Text extract:
One further problem remains. How do we change the rules? As we explain below, we implemented the ‘sigma_u > u_thresh’ function as a LUT with the address to the LUT equal to which is just ‘raw_u,’ or sigma_u before it has been converted to a binary number. In the same LUT we also put v_thresh , v_up, and v_down, making (as we mentioned above) u_thresh, v_thresh, v_up, and v_down functions of sigma_u (actually raw_u). Reloading that one LUT can radically alter the behavior of CA. Changing u_thresh, v_thresh, v_up, and v_down is in fact one standard way of redefining a CA. Another way is to redefine the neighborhood. While in this design we cannot make the neighborhood greater than the nearest eight, we can make other alterations. For instance, in implementing the ‘sigma_u > u_thresh’ function the very nearest neighbors {bu du fe hu} can be given a greater weight than the corner neighbors {au cu gu iu}. So how are we going to reload this LUT? Fortunately, for the viability of this design, the iFX780 contains a JTAG port that allows complete, in-system, on-the-fly, reconfiguration. In particular the raw_u LUT can be reloaded via it.

FPGA Resources

The iFX780 contains eight configuration blocks each of which contains a 128x10 bit high speed static ram. Each block can be configured as either static ram or logic. For example, as we will demonstrate below, we use one block to implement a 256x5 row buffer and another block to implement the synchronous counters needed to control it.

FPGA Implementation

In an iFX780 the computation of eu’ and ev’ the function can be implemented as two, 256x5 blocks with raw_u forming an 8-bit address into the first block (by using one of the inputs as an output enable the block is effectively reconfigured as a 256x5 block - see below) and the four-bit output of that block plus eu and ev are the addresses into the second block. The first block simply acts as a unary to binary converter {counter} and takes as its inputs: au..du, fu..iu {eu omitted}. The second block takes the resulting four outputs {0..8}, and eu’ and ev’. Notice that in this implementation u_thresh, v_thresh, v_up, and v_down can all be functions of sigma_u.

We can generate values needed for the counter LUT {LUT0} with the logic shown in figure 1 a,b (note that iu is used to multiplex 10 output bits down to five). The code given simply counts the ones in the address (i.e., all neighbors are used and weighted equally): 

LUT0 address: 0 1 2 3 4 ..63 64.. 127 128..254 255
LUT0    value: 0 1 1 2 1..  6  1..   7   1..  6   8
but if ‘sigma _u’ is changed to:
sigma_u :=  bu + du + fu + hu ;
then only the very nearest neighbors are counted (we can even subtract the corners from very nearest neighbors): 
sigma_u := bu + du + fu + hu - (au + cu + gu + iu) + 4 ;
then in LUT1:
sigma_u :=ah - 4 ;
or
sigma_u :=ah -4 + (2*eu) ;.

Entries:
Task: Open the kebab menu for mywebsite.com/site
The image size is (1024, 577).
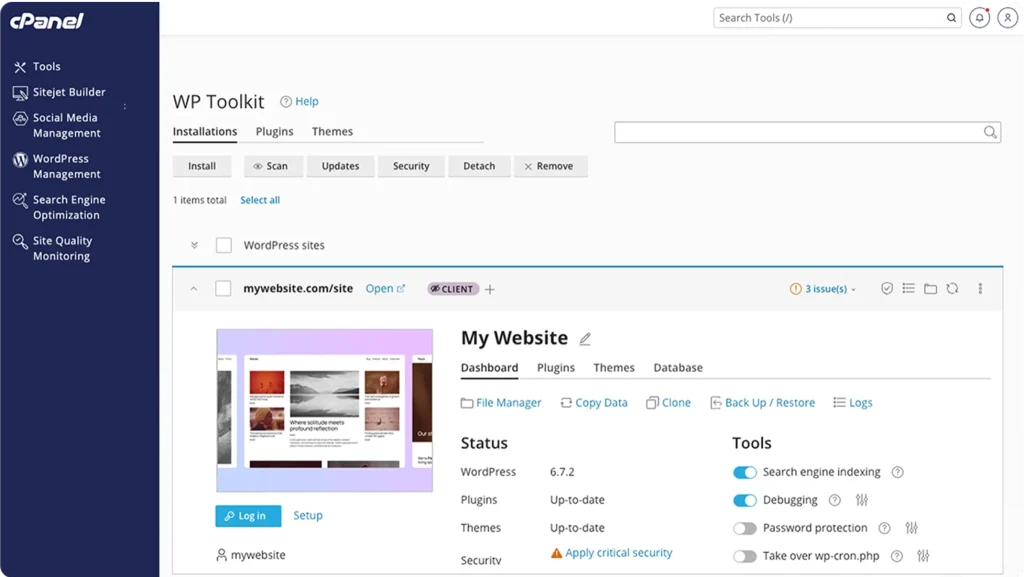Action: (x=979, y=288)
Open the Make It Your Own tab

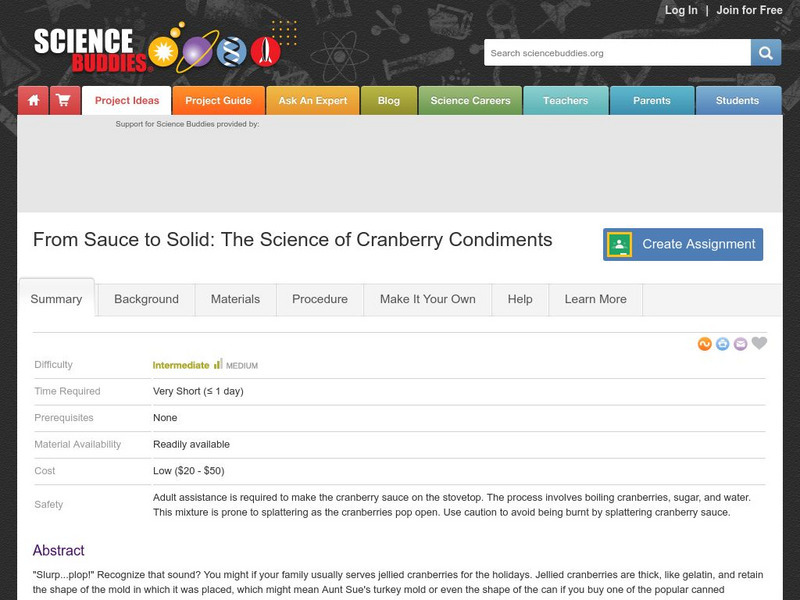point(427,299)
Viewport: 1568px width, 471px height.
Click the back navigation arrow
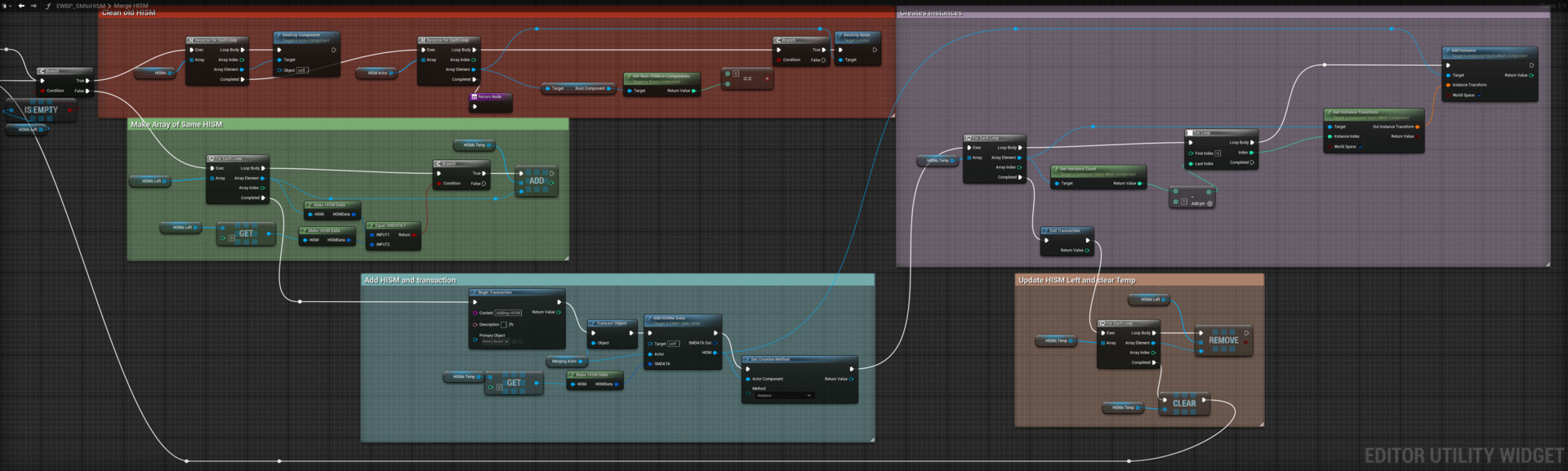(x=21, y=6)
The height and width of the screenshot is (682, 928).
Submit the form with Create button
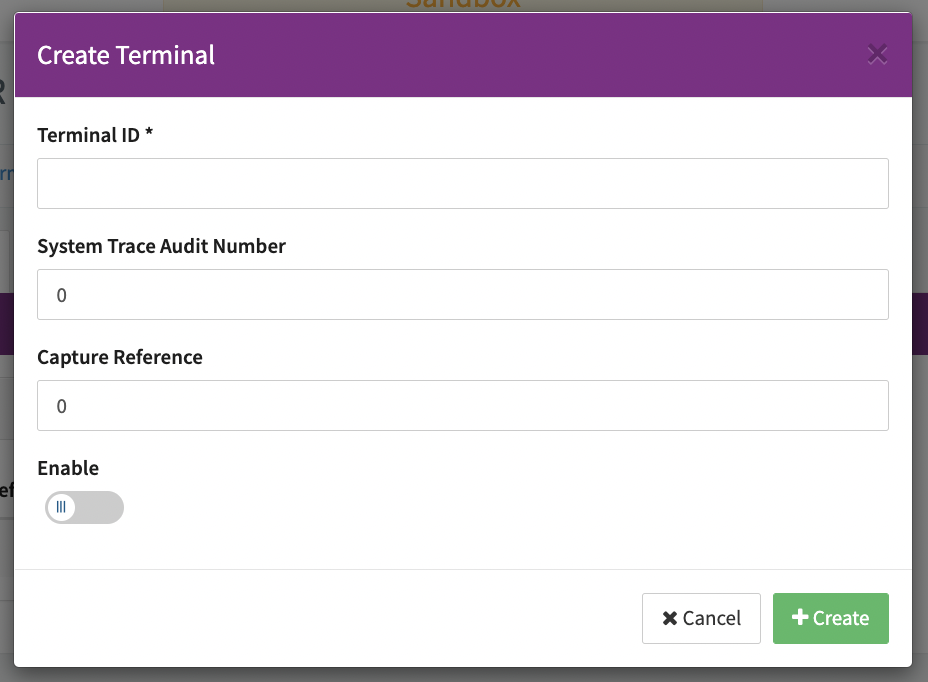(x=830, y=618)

...

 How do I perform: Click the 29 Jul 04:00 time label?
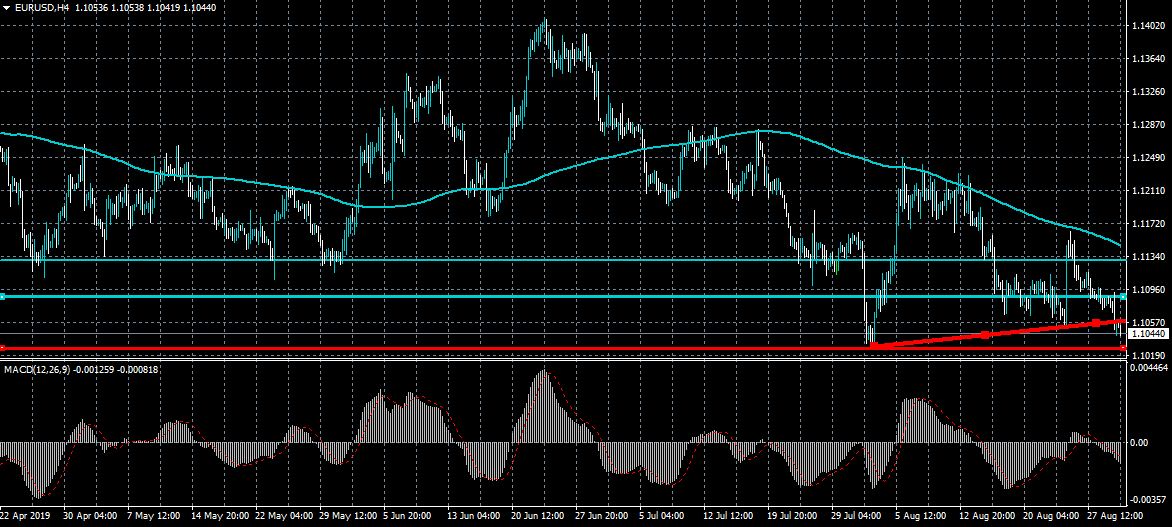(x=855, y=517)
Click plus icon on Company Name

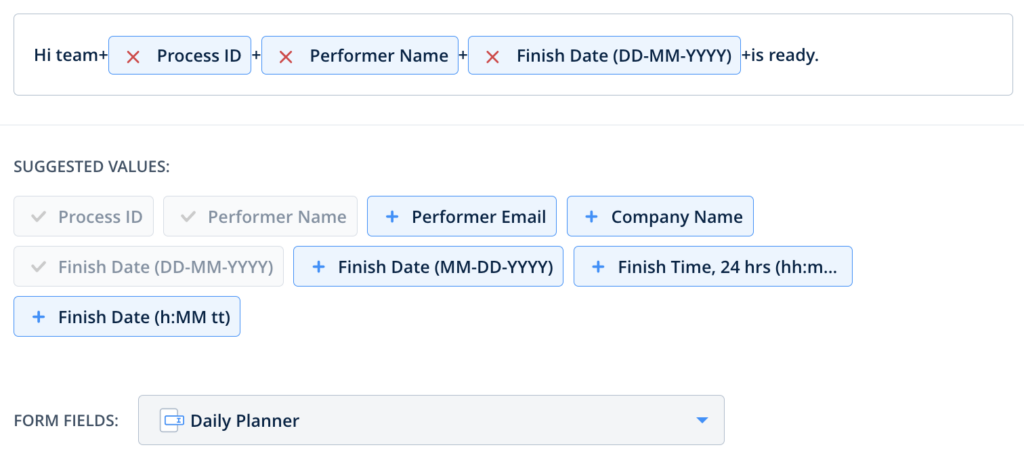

Instructions:
(1) Summarize the FPGA design text in two sentences.
(2) According to the FPGA design text, how many configuration blocks does the iFX780 contain, and what does each one contain?

Answers by task:
(1) The cellular automaton's rules are redefined by reloading a single LUT addressed by raw_u that holds u_thresh, v_thresh, v_up, and v_down, and the iFX780's JTAG port allows this LUT to be reloaded through complete, in-system, on-the-fly reconfiguration. The iFX780 has eight configuration blocks, each containing a 128x10 bit high speed static RAM usable as RAM or logic, and the computation of eu' and ev' is implemented as two 256x5 blocks, the first of which acts as a unary to binary converter.

(2) It contains eight configuration blocks, each containing a 128x10 bit high speed static RAM.